- **WORK TO COMPLETE**:
A: Answer these from the Medicaid text:
(i) How much does Rebecca Powers say she makes an hour?
(ii) In what year did then-Gov. Earl Ray Tomblin decide to take advantage of the program?
(iii) How many West Virginians does Jim Kaufman say are covered by the Medicaid expansion program?
B: Please quote everything in the Medicaid text from "Before Medicaid expansion, the" down to "additional federal dollars.".

- **TEXT EXCERPT**:
Rebecca Powers, of Lost Creek in Harrison County, was born into addiction. Now, she works as a cashier and clerk and uses Medicaid to pay for the mental health medication and addiction treatment she needs to live a stable life, visiting her kids and taking care of herself.  

She says without it, it’s likely she will lose her job, lose her home, lose visits with her kids and experience a mental health crisis. 

“To be honest, that scares me to death,” she said. “I make $9 an hour, hardly enough to live.”

In late February, members of the U.S. House of Representatives passed a budget that would preserve $4.6 trillion in tax cuts the Congress passed with Trump’s support in 2017. The resolution requires members of Congress to come up with $880 billion in savings over a decade and they would have to cut Medicaid to do so. West Virginia’s delegation in the U.S. House of Representatives voted in favor of the budget.

West Virginia’s Riley Moore and Carol Miller voted for the budget, though about 500,000 West Virginians, nearly one in three, use Medicaid to pay for doctor visits, hospitalizations, treatments, screenings and more. The program saves lives by catching dangerous conditions early and paying for life-saving treatments like addiction treatment. 

Before Medicaid expansion, the program mainly covered the disabled, the elderly and pregnant women. 

The Affordable Care Act gave states the option to use Medicaid to cover more people and the health care services they need. In 2013, then-Gov. Earl Ray Tomblin decided to take advantage of the program promoted by former President Barack Obama and incentivized with additional federal dollars. 

Now, it helps many others who can’t afford health care.

Two parents with two kids who are between the ages of one and six are generally eligible for the program if they make less than about $45,000. A single mom with a five year old is eligible if she makes below about $22,000.

Even so, many Republicans have wanted to kill the program.

National and local health care advocacy groups have been sounding the alarm for months that Medicaid cuts were coming, but throughout the session, neither the state Department of Human Services nor lawmakers would talk about specific plans if the federal cuts became reality. 

Earlier this legislative session, West Virginia House Deputy Speaker Matthew Rohrbach, R-Cabell, said lawmakers were hesitant to take action since members of Congress hadn’t indicated which parts of Medicaid might be cut. 

“But if they do, then we’ll have to deal with it accordingly, but I don’t think we can preemptively do things,” Rohrbach said last month.

But last week, in a House of Delegates committee meeting, lawmakers introduced a bill to cut all of the low-income Medicaid expansion patients from the program, even if the U.S. Senate passes a budget that wouldn’t require such a significant cut. The bill, which stalled Monday, would end Medicaid expansion if the federal government decided to cut any amount of money for the expansion program.

“This is kind of a preemptive thing to send a message to Washington that hopefully they’ll hear loud and clear,” Rohrbach said on MetroNews “Talkline.” He added that lawmakers don’t want federal funding cuts to the expansion program, and he hopes the bill doesn’t need to be enacted.

Jim Kaufman, president of the West Virginia Hospital Association, said cuts to the Medicaid expansion program would affect far more than the 165,000 West Virginians covered by it. Losing patients who rely on the expansion program would hit rural hospitals, like Boone Memorial, Pocahontas Memorial and Roane General, already at risk of closure, the hardest.

- **SUPPLIED MATERIAL**:
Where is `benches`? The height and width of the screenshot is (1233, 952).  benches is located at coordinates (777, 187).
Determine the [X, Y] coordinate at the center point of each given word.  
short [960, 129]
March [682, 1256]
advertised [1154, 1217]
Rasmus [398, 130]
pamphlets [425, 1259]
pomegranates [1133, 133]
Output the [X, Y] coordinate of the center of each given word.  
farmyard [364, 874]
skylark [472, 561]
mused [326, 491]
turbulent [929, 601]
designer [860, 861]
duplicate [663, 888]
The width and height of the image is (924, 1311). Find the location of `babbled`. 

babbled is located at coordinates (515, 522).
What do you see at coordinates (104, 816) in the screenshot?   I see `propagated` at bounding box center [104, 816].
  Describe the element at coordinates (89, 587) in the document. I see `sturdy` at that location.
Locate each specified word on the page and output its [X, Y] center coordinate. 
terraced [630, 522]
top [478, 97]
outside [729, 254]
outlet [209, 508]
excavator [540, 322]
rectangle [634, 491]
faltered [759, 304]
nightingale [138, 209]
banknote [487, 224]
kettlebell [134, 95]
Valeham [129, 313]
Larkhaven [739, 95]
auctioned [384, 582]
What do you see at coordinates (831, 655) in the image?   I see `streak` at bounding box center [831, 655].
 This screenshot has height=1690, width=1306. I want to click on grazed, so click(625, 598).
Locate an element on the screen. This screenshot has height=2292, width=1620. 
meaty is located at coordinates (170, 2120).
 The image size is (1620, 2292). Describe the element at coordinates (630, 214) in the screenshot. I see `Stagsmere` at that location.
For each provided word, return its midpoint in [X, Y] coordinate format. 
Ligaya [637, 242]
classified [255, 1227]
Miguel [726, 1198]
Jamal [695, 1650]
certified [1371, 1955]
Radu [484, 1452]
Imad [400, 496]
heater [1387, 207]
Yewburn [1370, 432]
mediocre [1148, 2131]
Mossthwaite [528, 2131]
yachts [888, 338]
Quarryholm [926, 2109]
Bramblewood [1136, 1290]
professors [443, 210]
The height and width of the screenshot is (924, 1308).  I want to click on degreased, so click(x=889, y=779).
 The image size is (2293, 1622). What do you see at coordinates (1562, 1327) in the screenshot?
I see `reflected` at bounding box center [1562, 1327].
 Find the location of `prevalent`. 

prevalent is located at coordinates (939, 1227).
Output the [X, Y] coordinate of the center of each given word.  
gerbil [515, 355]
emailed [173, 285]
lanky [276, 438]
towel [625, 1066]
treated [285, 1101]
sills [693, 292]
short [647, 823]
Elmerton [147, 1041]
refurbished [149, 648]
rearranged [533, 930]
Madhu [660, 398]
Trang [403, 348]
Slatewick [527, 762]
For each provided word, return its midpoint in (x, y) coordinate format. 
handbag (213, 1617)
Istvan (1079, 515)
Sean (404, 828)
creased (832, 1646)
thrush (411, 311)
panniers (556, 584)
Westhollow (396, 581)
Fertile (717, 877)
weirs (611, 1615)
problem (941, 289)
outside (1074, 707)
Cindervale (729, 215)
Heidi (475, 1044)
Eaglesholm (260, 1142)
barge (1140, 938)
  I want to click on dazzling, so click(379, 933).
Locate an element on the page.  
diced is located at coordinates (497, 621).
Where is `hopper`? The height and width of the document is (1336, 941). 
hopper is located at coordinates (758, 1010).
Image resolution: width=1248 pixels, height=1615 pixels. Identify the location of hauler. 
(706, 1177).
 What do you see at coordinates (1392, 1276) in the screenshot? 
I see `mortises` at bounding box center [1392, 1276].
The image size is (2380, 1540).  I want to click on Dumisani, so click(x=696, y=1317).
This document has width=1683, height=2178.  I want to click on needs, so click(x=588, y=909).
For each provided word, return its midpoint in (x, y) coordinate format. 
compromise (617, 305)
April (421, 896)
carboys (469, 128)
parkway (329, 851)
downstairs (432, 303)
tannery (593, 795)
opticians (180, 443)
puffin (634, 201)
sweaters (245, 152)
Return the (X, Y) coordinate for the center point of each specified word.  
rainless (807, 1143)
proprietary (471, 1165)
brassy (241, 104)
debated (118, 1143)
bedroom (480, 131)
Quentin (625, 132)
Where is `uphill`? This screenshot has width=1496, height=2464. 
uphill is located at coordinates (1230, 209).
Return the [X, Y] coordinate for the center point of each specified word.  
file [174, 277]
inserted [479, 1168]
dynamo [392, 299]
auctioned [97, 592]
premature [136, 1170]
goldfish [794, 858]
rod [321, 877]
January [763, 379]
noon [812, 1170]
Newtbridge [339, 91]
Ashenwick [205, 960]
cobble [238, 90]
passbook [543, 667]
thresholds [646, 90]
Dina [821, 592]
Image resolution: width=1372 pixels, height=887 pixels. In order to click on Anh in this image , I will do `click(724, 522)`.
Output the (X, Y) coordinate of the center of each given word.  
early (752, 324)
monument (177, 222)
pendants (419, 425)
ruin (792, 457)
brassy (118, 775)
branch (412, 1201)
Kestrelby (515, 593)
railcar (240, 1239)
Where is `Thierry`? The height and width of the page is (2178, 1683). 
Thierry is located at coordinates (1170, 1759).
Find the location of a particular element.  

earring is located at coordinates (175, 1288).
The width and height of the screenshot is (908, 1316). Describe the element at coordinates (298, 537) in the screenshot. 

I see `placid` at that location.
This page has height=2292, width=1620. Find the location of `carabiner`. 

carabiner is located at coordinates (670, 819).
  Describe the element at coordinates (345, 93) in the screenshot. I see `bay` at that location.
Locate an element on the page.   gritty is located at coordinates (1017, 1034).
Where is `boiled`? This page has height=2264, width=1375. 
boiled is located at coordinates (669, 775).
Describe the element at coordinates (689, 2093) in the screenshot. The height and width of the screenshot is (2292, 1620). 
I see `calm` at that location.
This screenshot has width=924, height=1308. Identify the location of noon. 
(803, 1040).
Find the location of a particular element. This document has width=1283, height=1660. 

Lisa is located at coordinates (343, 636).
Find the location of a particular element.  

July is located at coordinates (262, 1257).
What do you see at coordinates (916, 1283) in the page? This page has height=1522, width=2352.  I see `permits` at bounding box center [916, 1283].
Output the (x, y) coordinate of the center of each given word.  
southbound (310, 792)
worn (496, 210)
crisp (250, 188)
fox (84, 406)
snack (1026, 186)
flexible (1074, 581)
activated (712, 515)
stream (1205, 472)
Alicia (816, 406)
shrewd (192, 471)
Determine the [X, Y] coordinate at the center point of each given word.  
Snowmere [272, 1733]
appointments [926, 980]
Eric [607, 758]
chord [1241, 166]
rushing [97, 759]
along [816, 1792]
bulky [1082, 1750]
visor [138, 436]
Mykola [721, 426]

- **SOLUTIONS PER TASK**:
A:
(i) $9 an hour
(ii) 2013
(iii) 165,000

B:
Before Medicaid expansion, the program mainly covered the disabled, the elderly and pregnant women. 

The Affordable Care Act gave states the option to use Medicaid to cover more people and the health care services they need. In 2013, then-Gov. Earl Ray Tomblin decided to take advantage of the program promoted by former President Barack Obama and incentivized with additional federal dollars.